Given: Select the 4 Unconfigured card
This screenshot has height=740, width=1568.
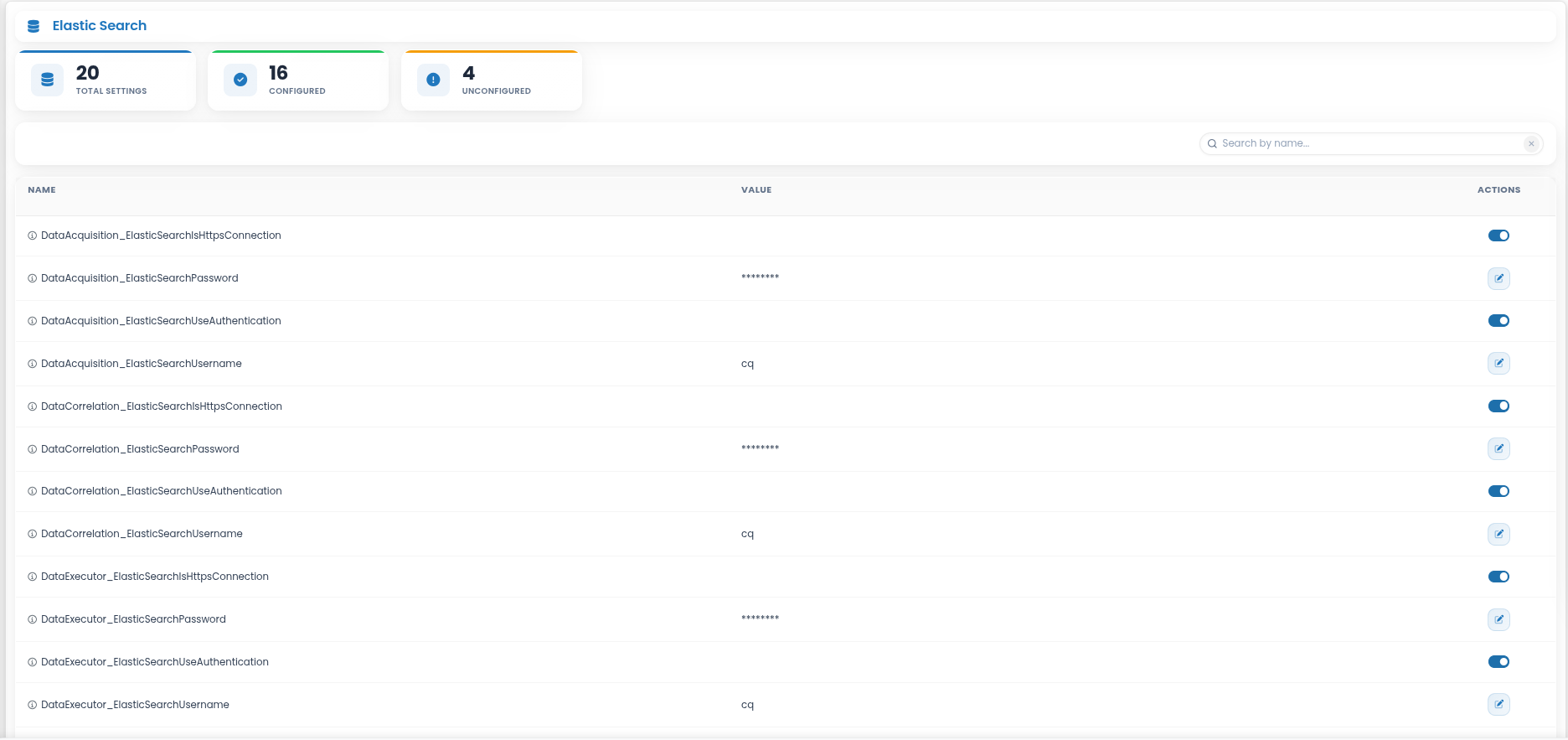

════════════════════

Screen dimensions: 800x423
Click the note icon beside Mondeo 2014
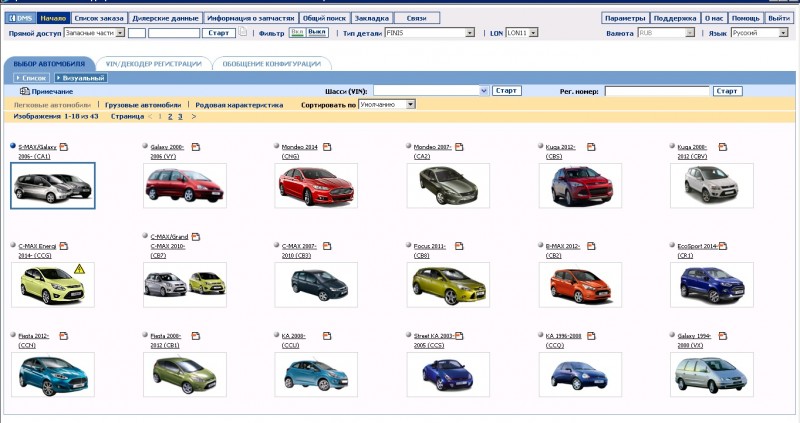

════════════════════

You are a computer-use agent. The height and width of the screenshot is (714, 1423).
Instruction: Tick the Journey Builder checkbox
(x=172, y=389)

════════════════════

▶ **WHAT IS BEING ASKED**
What you return must be an exact retyping of the lines above starting at the line with "Given: Select the 4 Unconfigured card" and ending at the line with "This screenshot has height=740, width=1568.", and nothing besides.

▶ **RESPONSE TO THE EXERCISE**
Given: Select the 4 Unconfigured card
This screenshot has height=740, width=1568.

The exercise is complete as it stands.